* Stated problem *
Format the rows below as a JSON list of strings, with one string per line and blank lines skipped. Leave the pictures out of your answer.

------ Supplied records

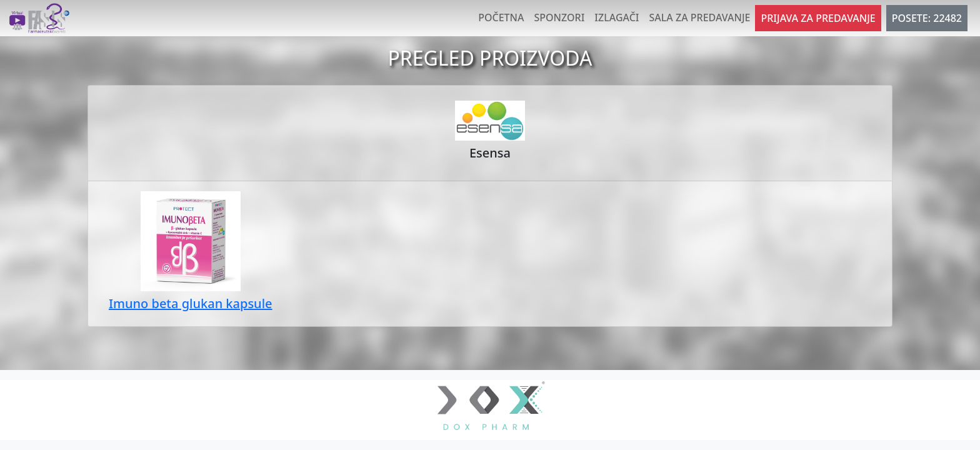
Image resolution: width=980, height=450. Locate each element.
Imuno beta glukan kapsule (191, 303)
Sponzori (559, 18)
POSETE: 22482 (927, 18)
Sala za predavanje (700, 18)
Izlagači (616, 18)
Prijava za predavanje (818, 18)
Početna (501, 18)
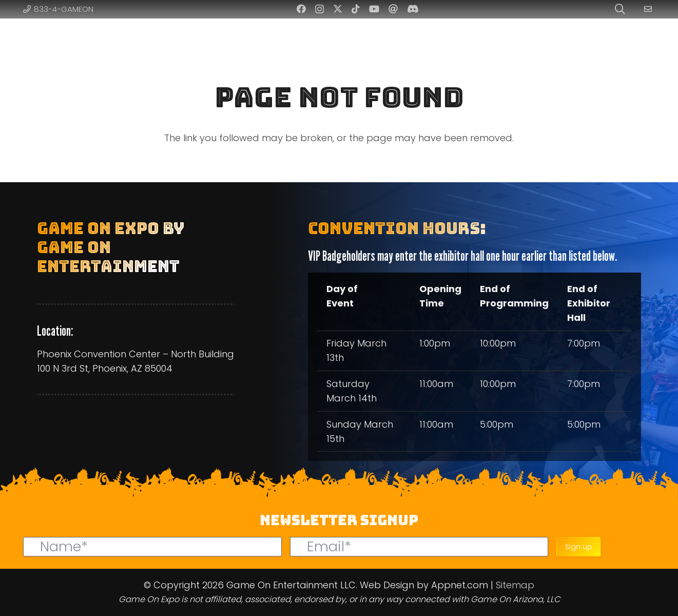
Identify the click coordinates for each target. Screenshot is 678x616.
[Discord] (413, 9)
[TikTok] (356, 9)
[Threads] (393, 9)
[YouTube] (374, 9)
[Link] (649, 9)
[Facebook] (301, 9)
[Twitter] (338, 9)
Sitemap (515, 585)
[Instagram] (319, 9)
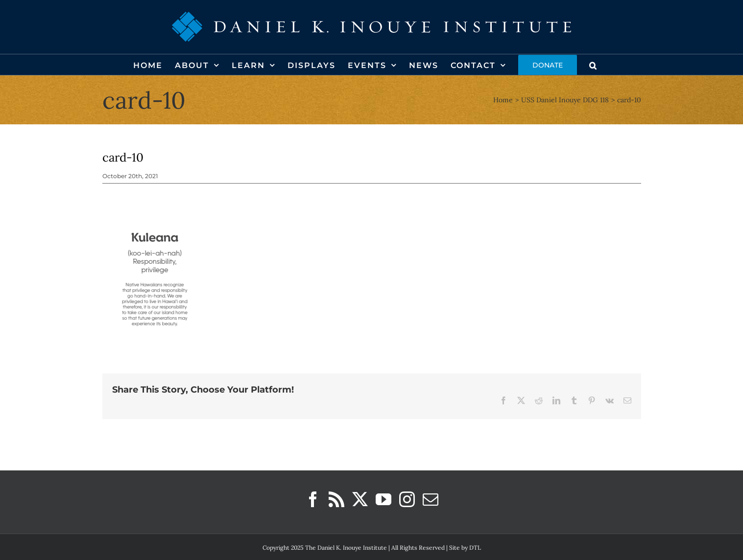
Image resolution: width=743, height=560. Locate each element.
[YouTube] (383, 499)
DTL (475, 547)
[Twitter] (360, 499)
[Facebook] (313, 499)
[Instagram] (407, 499)
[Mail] (431, 499)
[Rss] (336, 499)
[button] (593, 65)
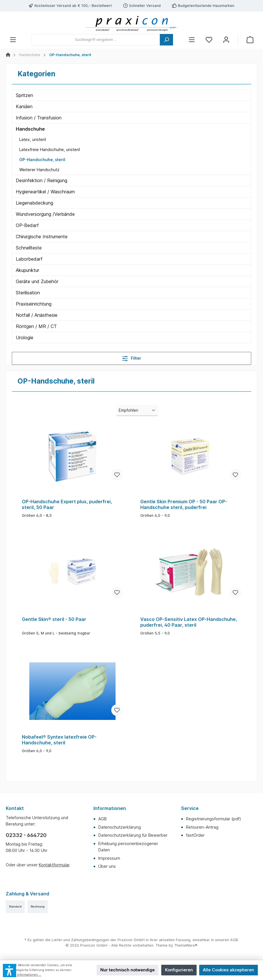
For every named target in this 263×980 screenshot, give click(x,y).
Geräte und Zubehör (37, 281)
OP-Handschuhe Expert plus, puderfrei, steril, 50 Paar (67, 504)
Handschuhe (30, 129)
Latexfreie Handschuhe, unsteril (49, 149)
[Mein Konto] (226, 40)
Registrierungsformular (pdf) (214, 819)
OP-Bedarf (27, 225)
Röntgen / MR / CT (36, 326)
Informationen (109, 808)
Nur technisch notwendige (127, 970)
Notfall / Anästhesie (36, 315)
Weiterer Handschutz (40, 169)
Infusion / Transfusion (39, 118)
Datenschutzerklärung (120, 827)
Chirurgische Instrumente (42, 236)
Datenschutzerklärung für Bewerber (133, 835)
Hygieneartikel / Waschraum (45, 191)
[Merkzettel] (209, 40)
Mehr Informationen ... (25, 975)
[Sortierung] (137, 410)
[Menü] (13, 40)
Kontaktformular (54, 865)
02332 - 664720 (26, 835)
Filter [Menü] (132, 357)
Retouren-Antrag (202, 827)
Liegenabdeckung (35, 203)
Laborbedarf (29, 259)
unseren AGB (227, 940)
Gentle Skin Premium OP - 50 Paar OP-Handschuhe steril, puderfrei (184, 504)
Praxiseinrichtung (33, 304)
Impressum (109, 858)
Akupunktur (27, 270)
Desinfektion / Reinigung (41, 180)
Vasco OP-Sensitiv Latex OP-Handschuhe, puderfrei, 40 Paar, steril (189, 622)
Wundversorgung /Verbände (45, 214)
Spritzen (24, 95)
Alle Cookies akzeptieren (228, 970)
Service (190, 808)
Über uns (107, 866)
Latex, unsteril (33, 139)
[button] (10, 970)
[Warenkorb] (250, 40)
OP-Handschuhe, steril (42, 159)
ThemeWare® (186, 945)
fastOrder (195, 835)
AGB (103, 819)
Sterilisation (28, 293)
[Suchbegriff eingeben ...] (96, 40)
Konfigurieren (179, 970)
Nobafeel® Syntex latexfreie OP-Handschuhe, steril (59, 740)
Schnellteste (29, 248)
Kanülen (24, 106)
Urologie (25, 337)
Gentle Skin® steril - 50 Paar (54, 619)
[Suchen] (166, 40)
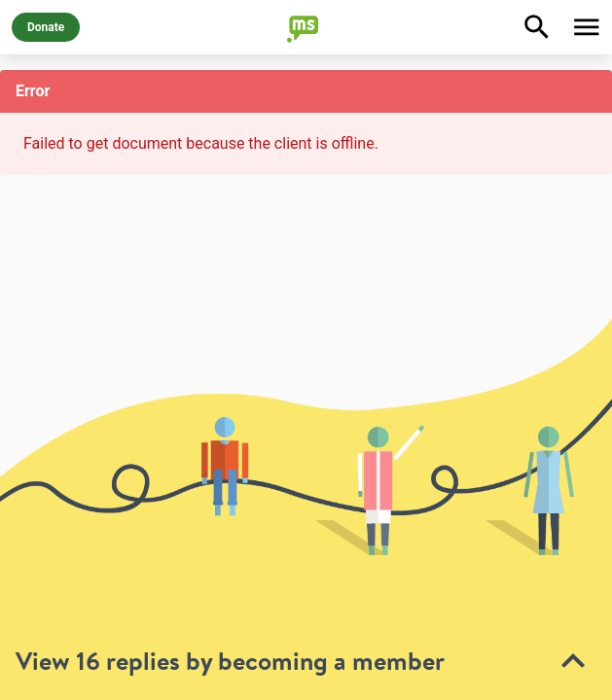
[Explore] (537, 27)
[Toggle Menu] (587, 27)
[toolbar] (306, 508)
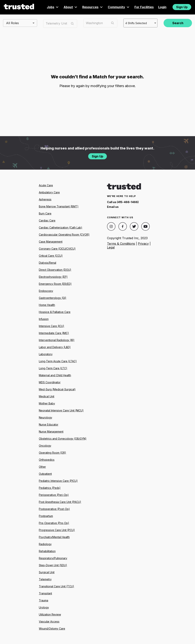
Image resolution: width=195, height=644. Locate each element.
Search (178, 23)
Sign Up (182, 7)
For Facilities (144, 7)
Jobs (53, 7)
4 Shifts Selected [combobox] (135, 23)
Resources (93, 7)
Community (119, 7)
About (71, 7)
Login (162, 7)
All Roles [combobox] (12, 23)
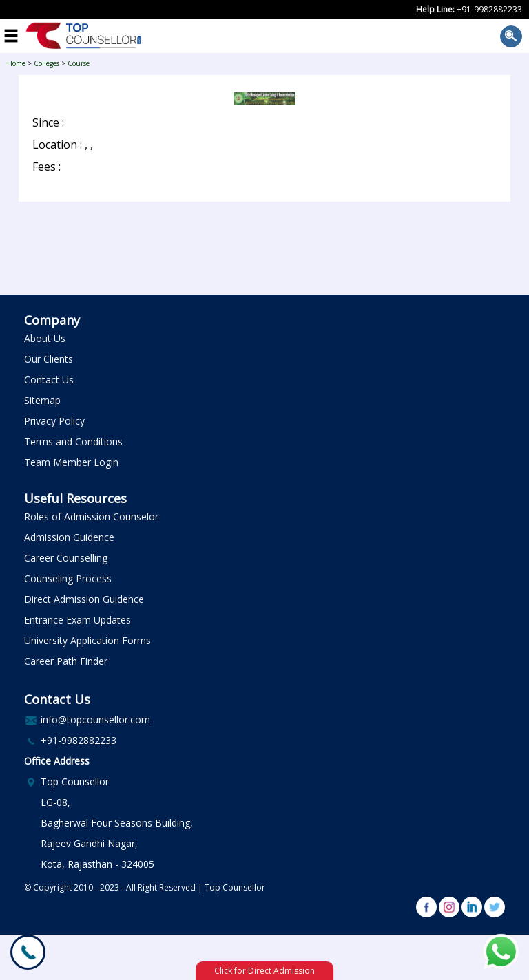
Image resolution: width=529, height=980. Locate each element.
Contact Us (49, 379)
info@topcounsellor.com (95, 719)
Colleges (46, 63)
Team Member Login (71, 462)
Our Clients (48, 359)
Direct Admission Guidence (84, 599)
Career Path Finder (65, 661)
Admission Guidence (69, 537)
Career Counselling (65, 557)
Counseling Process (68, 578)
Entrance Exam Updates (77, 619)
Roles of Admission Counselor (91, 516)
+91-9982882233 (489, 9)
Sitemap (42, 400)
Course (79, 63)
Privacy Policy (54, 420)
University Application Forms (87, 640)
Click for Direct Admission (264, 970)
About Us (45, 338)
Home (16, 63)
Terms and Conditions (73, 441)
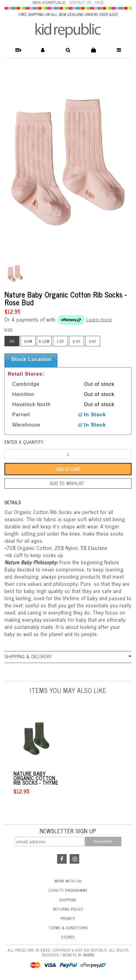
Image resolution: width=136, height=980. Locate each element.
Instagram (74, 859)
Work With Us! (68, 881)
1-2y (60, 341)
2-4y (76, 341)
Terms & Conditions (68, 928)
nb (12, 341)
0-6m (28, 341)
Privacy (68, 918)
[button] (17, 50)
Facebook (62, 859)
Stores (68, 937)
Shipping (68, 900)
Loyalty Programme (68, 890)
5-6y (93, 341)
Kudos (89, 955)
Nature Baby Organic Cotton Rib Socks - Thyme (36, 778)
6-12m (44, 341)
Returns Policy (68, 909)
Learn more (99, 319)
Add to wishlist (67, 483)
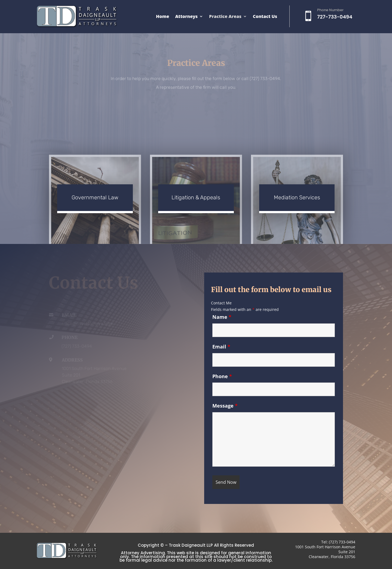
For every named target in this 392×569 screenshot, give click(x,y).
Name (222, 317)
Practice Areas (225, 17)
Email (221, 347)
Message (225, 406)
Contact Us (265, 17)
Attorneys (186, 17)
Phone (222, 376)
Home (163, 17)
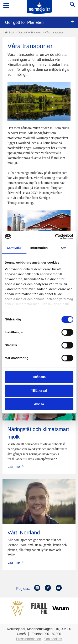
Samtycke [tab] (14, 248)
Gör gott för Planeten (24, 22)
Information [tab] (39, 248)
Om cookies (53, 639)
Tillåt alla (39, 377)
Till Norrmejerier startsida (39, 7)
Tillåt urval (39, 390)
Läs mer (16, 466)
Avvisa (39, 404)
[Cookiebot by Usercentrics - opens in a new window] (55, 236)
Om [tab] (64, 248)
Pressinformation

------------

* Right answer *
[
  "Image resolution: width=980, height=450. Locate each element.",
  "Imuno beta glukan kapsule (191, 303)",
  "Sponzori (559, 18)",
  "POSETE: 22482 (927, 18)",
  "Sala za predavanje (700, 18)",
  "Izlagači (616, 18)",
  "Prijava za predavanje (818, 18)",
  "Početna (501, 18)",
  "Identify the click coordinates for each target. Screenshot is 678x616.",
  "[Discord] (413, 9)",
  "[TikTok] (356, 9)",
  "[Threads] (393, 9)",
  "[YouTube] (374, 9)",
  "[Link] (649, 9)",
  "[Facebook] (301, 9)",
  "[Twitter] (338, 9)",
  "Sitemap (515, 585)",
  "[Instagram] (319, 9)",
  "Image resolution: width=743, height=560. Locate each element.",
  "[YouTube] (383, 499)",
  "DTL (475, 547)",
  "[Twitter] (360, 499)",
  "[Facebook] (313, 499)",
  "[Instagram] (407, 499)",
  "[Mail] (431, 499)",
  "[Rss] (336, 499)",
  "[button] (593, 65)",
  "For every named target in this 263×980 screenshot, give click(x,y).",
  "Geräte und Zubehör (37, 281)",
  "OP-Handschuhe Expert plus, puderfrei, steril, 50 Paar (67, 504)",
  "Handschuhe (30, 129)",
  "Latexfreie Handschuhe, unsteril (49, 149)",
  "[Mein Konto] (226, 40)",
  "Registrierungsformular (pdf) (214, 819)",
  "OP-Bedarf (27, 225)",
  "Röntgen / MR / CT (36, 326)",
  "Informationen (109, 808)",
  "Nur technisch notwendige (127, 970)",
  "Notfall / Anästhesie (36, 315)",
  "Weiterer Handschutz (40, 169)",
  "Infusion / Transfusion (39, 118)",
  "Datenschutzerklärung (120, 827)",
  "Chirurgische Instrumente (42, 236)",
  "Datenschutzerklärung für Bewerber (133, 835)",
  "Hygieneartikel / Waschraum (45, 191)",
  "[Merkzettel] (209, 40)",
  "Mehr Informationen ... (25, 975)",
  "[Sortierung] (137, 410)",
  "[Menü] (13, 40)",
  "Kontaktformular (54, 865)",
  "02332 - 664720 (26, 835)",
  "Filter [Menü] (132, 357)",
  "Retouren-Antrag (202, 827)",
  "Liegenabdeckung (35, 203)",
  "Laborbedarf (29, 259)",
  "unseren AGB (227, 940)",
  "Gentle Skin Premium OP - 50 Paar OP-Handschuhe steril, puderfrei (184, 504)",
  "Praxiseinrichtung (33, 304)",
  "Impressum (109, 858)",
  "Akupunktur (27, 270)",
  "Desinfektion / Reinigung (41, 180)",
  "Vasco OP-Sensitiv Latex OP-Handschuhe, puderfrei, 40 Paar, steril (189, 622)",
  "Wundversorgung /Verbände (45, 214)",
  "Spritzen (24, 95)",
  "Alle Cookies akzeptieren (228, 970)",
  "Service (190, 808)",
  "Über uns (107, 866)",
  "Latex, unsteril (33, 139)",
  "[button] (10, 970)",
  "[Warenkorb] (250, 40)",
  "OP-Handschuhe, steril (42, 159)",
  "ThemeWare® (186, 945)",
  "fastOrder (195, 835)",
  "AGB (103, 819)",
  "Sterilisation (28, 293)",
  "[Suchbegriff eingeben ...] (96, 40)",
  "Konfigurieren (179, 970)",
  "Nobafeel® Syntex latexfreie OP-Handschuhe, steril (59, 740)",
  "Schnellteste (29, 248)",
  "Kanülen (24, 106)",
  "Urologie (25, 337)",
  "Gentle Skin® steril - 50 Paar (54, 619)",
  "[Suchen] (166, 40)",
  "[Explore] (537, 27)",
  "[Toggle Menu] (587, 27)",
  "[toolbar] (306, 508)",
  "Image resolution: width=195, height=644. Locate each element.",
  "Search (178, 23)",
  "Sign Up (182, 7)",
  "For Facilities (144, 7)",
  "Jobs (53, 7)",
  "4 Shifts Selected [combobox] (135, 23)",
  "Resources (93, 7)",
  "Community (119, 7)",
  "About (71, 7)",
  "Login (162, 7)",
  "All Roles [combobox] (12, 23)",
  "Image resolution: width=529, height=980. Locate each element.",
  "Contact Us (49, 379)",
  "info@topcounsellor.com (95, 719)",
  "Colleges (46, 63)",
  "Team Member Login (71, 462)",
  "Our Clients (48, 359)",
  "Direct Admission Guidence (84, 599)",
  "Career Path Finder (65, 661)",
  "Admission Guidence (69, 537)",
  "Career Counselling (65, 557)",
  "Counseling Process (68, 578)",
  "Entrance Exam Updates (77, 619)",
  "Roles of Admission Counselor (91, 516)",
  "+91-9982882233 (489, 9)",
  "Sitemap (42, 400)",
  "Course (79, 63)",
  "Privacy Policy (54, 420)",
  "University Application Forms (87, 640)",
  "Click for Direct Admission (264, 970)",
  "About Us (45, 338)",
  "Home (16, 63)",
  "Terms and Conditions (73, 441)",
  "Image resolution: width=136, height=980. Locate each element.",
  "Instagram (74, 859)",
  "Work With Us! (68, 881)",
  "1-2y (60, 341)",
  "2-4y (76, 341)",
  "Terms & Conditions (68, 928)",
  "nb (12, 341)",
  "0-6m (28, 341)",
  "Privacy (68, 918)",
  "[button] (17, 50)",
  "Facebook (62, 859)",
  "Stores (68, 937)",
  "Shipping (68, 900)",
  "Loyalty Programme (68, 890)",
  "5-6y (93, 341)",
  "Kudos (89, 955)",
  "Nature Baby Organic Cotton Rib Socks - Thyme (36, 778)",
  "6-12m (44, 341)",
  "Returns Policy (68, 909)",
  "Learn more (99, 319)",
  "Add to wishlist (67, 483)",
  "For every named target in this 392×569 screenshot, give click(x,y).",
  "Name (222, 317)",
  "Practice Areas (225, 17)",
  "Email (221, 347)",
  "Message (225, 406)",
  "Contact Us (265, 17)",
  "Attorneys (186, 17)",
  "Phone (222, 376)",
  "Home (163, 17)",
  "Samtycke [tab] (14, 248)",
  "Gör gott för Planeten (24, 22)",
  "Information [tab] (39, 248)",
  "Om cookies (53, 639)",
  "Tillåt alla (39, 377)",
  "Till Norrmejerier startsida (39, 7)",
  "Tillåt urval (39, 390)",
  "Läs mer (16, 466)",
  "Avvisa (39, 404)",
  "[Cookiebot by Usercentrics - opens in a new window] (55, 236)",
  "Om [tab] (64, 248)",
  "Pressinformation"
]